Para abundar en el campo de la metaficcion, García Cabot nos invita a un juego que, una vez más, hace tambalear el crédito de la palabra escrita y lo hace ofreciendo al lector referencias de difícil y hasta de imposible comprobación. En el capítulo dedicado a la conferencia del escritor, este se remite a distintas fuentes que prueban las andanzas del ya mencionado Bartholomew Cabot y su lejano vínculo genealógico con él, que inicia diciendo

[…] hoy vengo a hablarles de un documento también único, tal cual lo fue la carta –una muy extensa carta por cierto– de Sebastián, que los historiadores de la época de Isabel dicen haber visto en el archivo de la Galería Real de Whitehall, y que comienza así: ‘El año de gracia de 1497 […]

para continuar

[…] quien les está dirigiendo la palabra es en parte descendiente [de Bartholomew Cabot], según los testimonios de una vieja correspondencia familiar que obra en mi poder […]

[…] según las evidencias que en una oportunidad tuve entre mis manos en un sector especial del Museo Marítimo de Greenwich tras un largo y engorroso rastreo […]

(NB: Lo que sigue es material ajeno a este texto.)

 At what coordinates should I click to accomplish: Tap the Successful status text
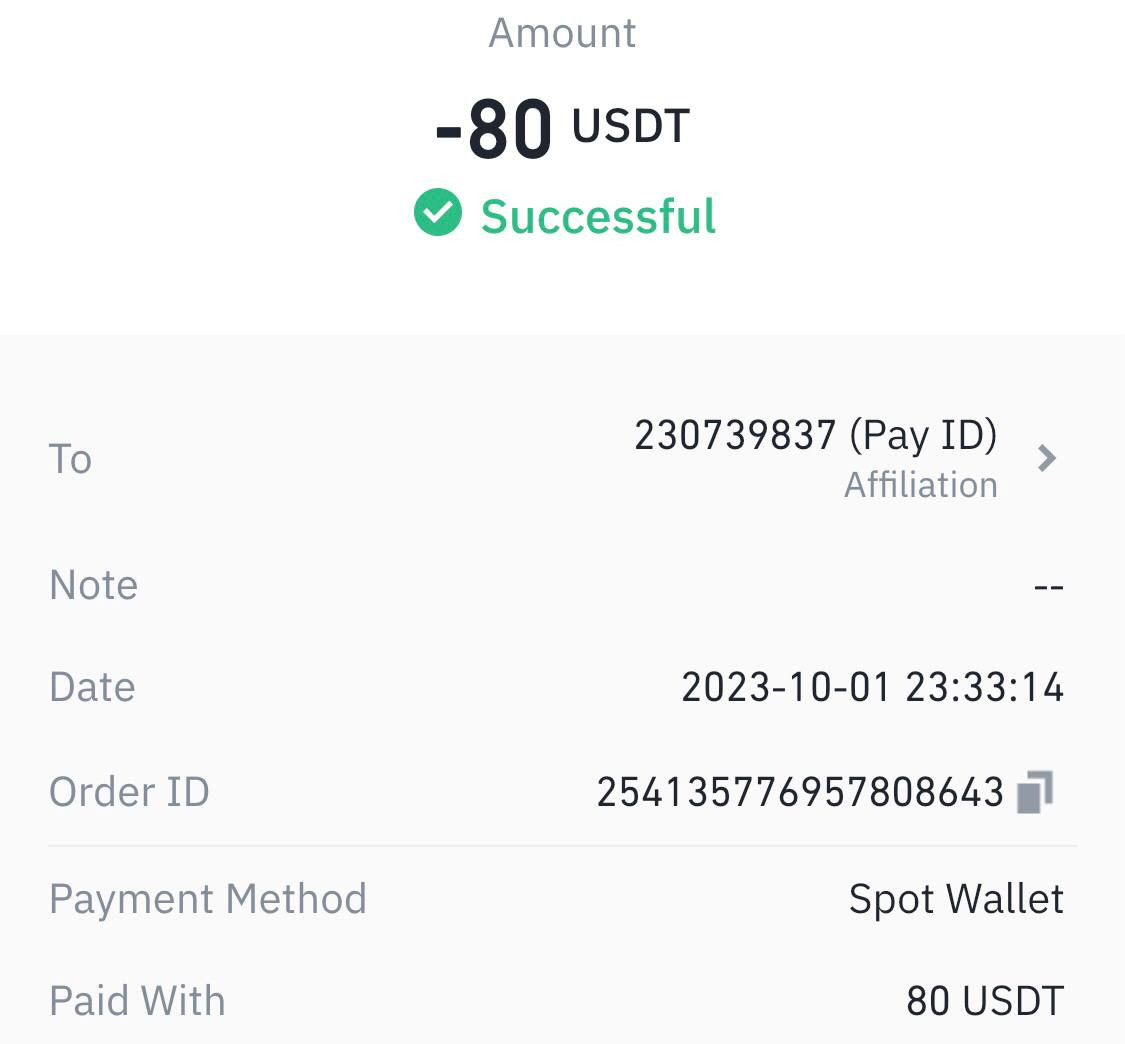598,215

[…] Y del diario personal (esta vez sí lo hubo) de Bartholomew (escrito en un inglés mechado con castellano, e incluso portugués, porque había navegado mucho con marinos de esas nacionalidades), y en parte del cuaderno de bitácora del [buque]Opsis. […]

Cartas que alguien dice haber visto o que pertenecen a una vieja correspondencia familiar, el impreciso sector de un museo, un diario personal escrito en una complicada conjunción de idiomas y una bitácora no identificada. ¿Existen esos documentos? Si, por qué no. O quizás no existen. O algunos sí y otros no. Lo concreto es que presentados de esta manera deliberadamente difusa invita a cuestionar o a aceptar sin más trámite, con una sonrisa agradecida.

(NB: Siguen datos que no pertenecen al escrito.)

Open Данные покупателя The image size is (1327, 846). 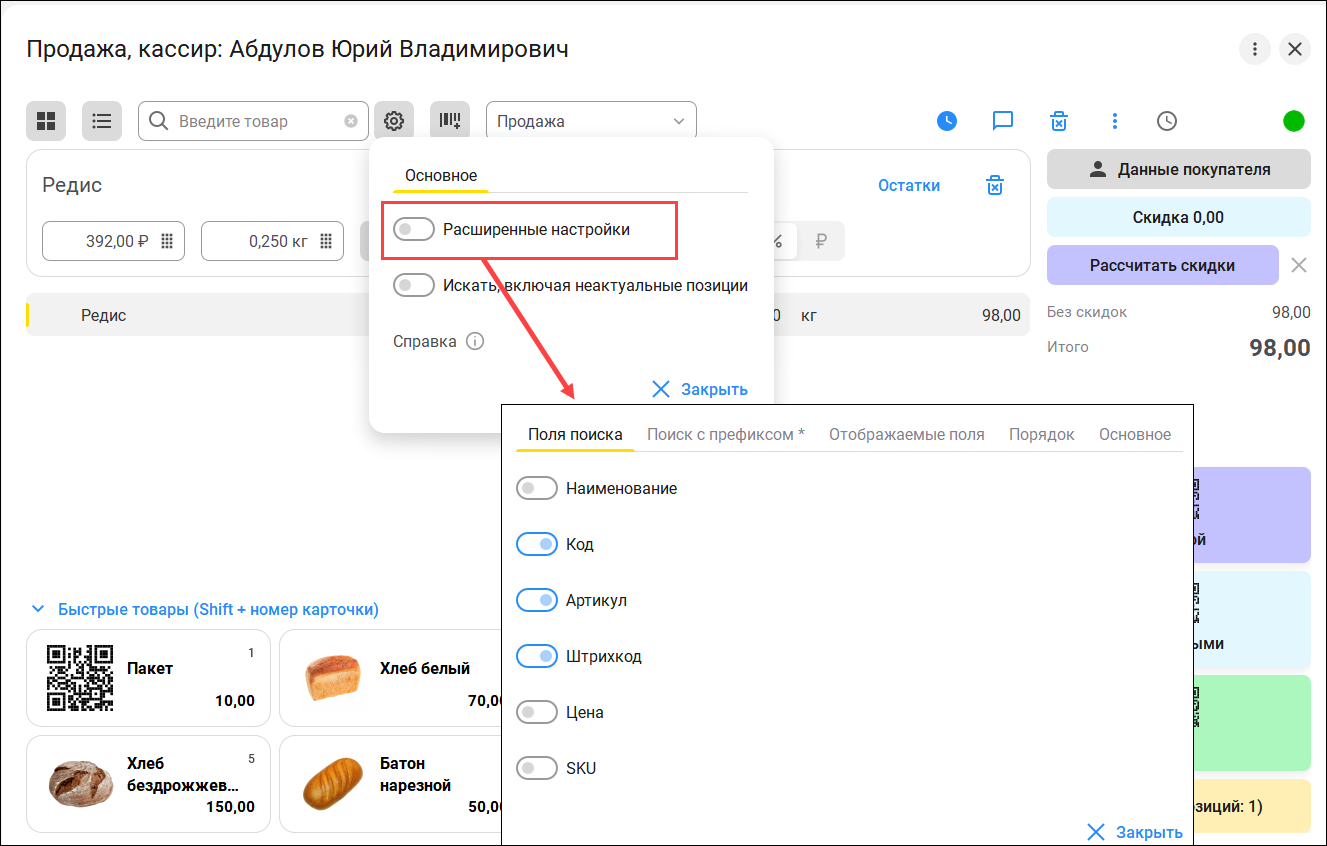(1178, 169)
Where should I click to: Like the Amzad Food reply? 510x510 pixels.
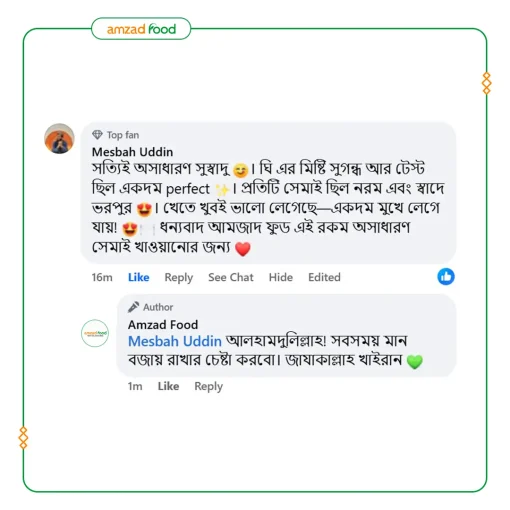click(168, 386)
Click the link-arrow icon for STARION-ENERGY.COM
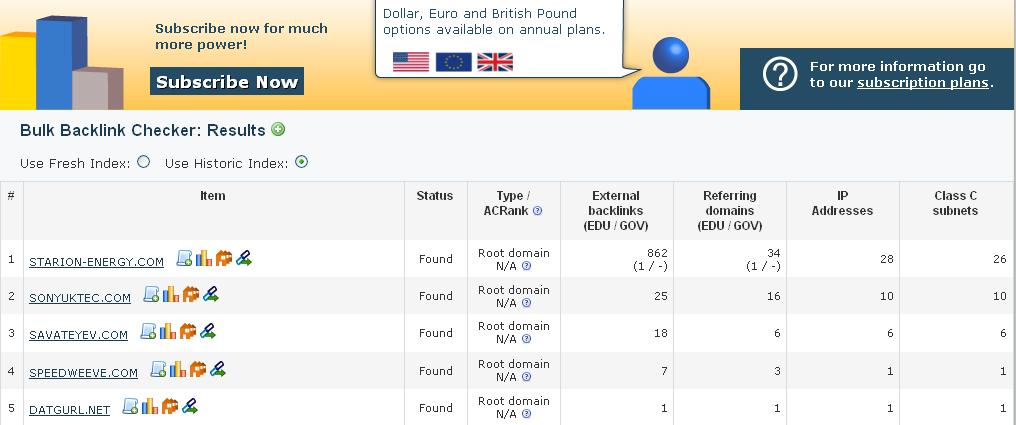The image size is (1016, 425). (x=243, y=258)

Singladura cero nos lleva a transitar por el enigma, la intriga de una posible secta, roza la distopía y algunas de las formas del amor, atisba en lo subjetivo, propone una cosmogonía, y todo lo que escapa a la siempre escasa extensión de un prólogo y a las limitaciones de su autora. Ojalá que aunque su incredulidad esté suspendida, el hechizado lector logre distanciarse del embrujo de esa urdimbre en la que ha sido dichosamente atrapado y pueda reconocer la actitud lúdica fresca y osada de Emil García Cabot de experimentar, hasta su último aliento, con la literatura y su razón de ser, poniendo un brillante broche a su producción literaria:

[…] Así es que me siento a escribir hasta tarde, pensando que tal vez éstas sean las últimas líneas que escribo, y luego, libreta, hojas sueltas y bolígrafo, embolsados juntos, van a parar al bolsillo interior del anorak que me pondré a la mañana. Que hagan desaparecer cualquiera de mis pertenencias; que me hagan desaparecer a mí, pero no a mis notas, aunque no tengan otra importancia que la de poner en claro cosas que sólo a muy pocos pueden llegar a interesar acerca de alguien que al fin y al cabo no conocen. […]

Lidia Rissotto, Banfield, verano de 2024


[1] García Cabot, E. La simiente y el viento.  2019. Ciudad Autónoma de Buenos Aires. Kanon Editores.

[2] 1.  f. Mar. Distancia recorrida por una nave en 24 horas.

[3] Recordemos que sobre el  “estilo tardío”, expresión  inaugurada por Theodor Adorno y retomada por Edward Said, dice Oteriño: lo tardío en literatura no hace referencia a la mera relación con el tiempo transcurrido, sino a las resultas del tiempo sobre la actitud del escritor. Se trata de un escritor que mantiene vivo el sentimiento de asombro: no cede, no transige, no se resigna a poner término a la ininterrumpida construcción del  yo y de su propio mundo.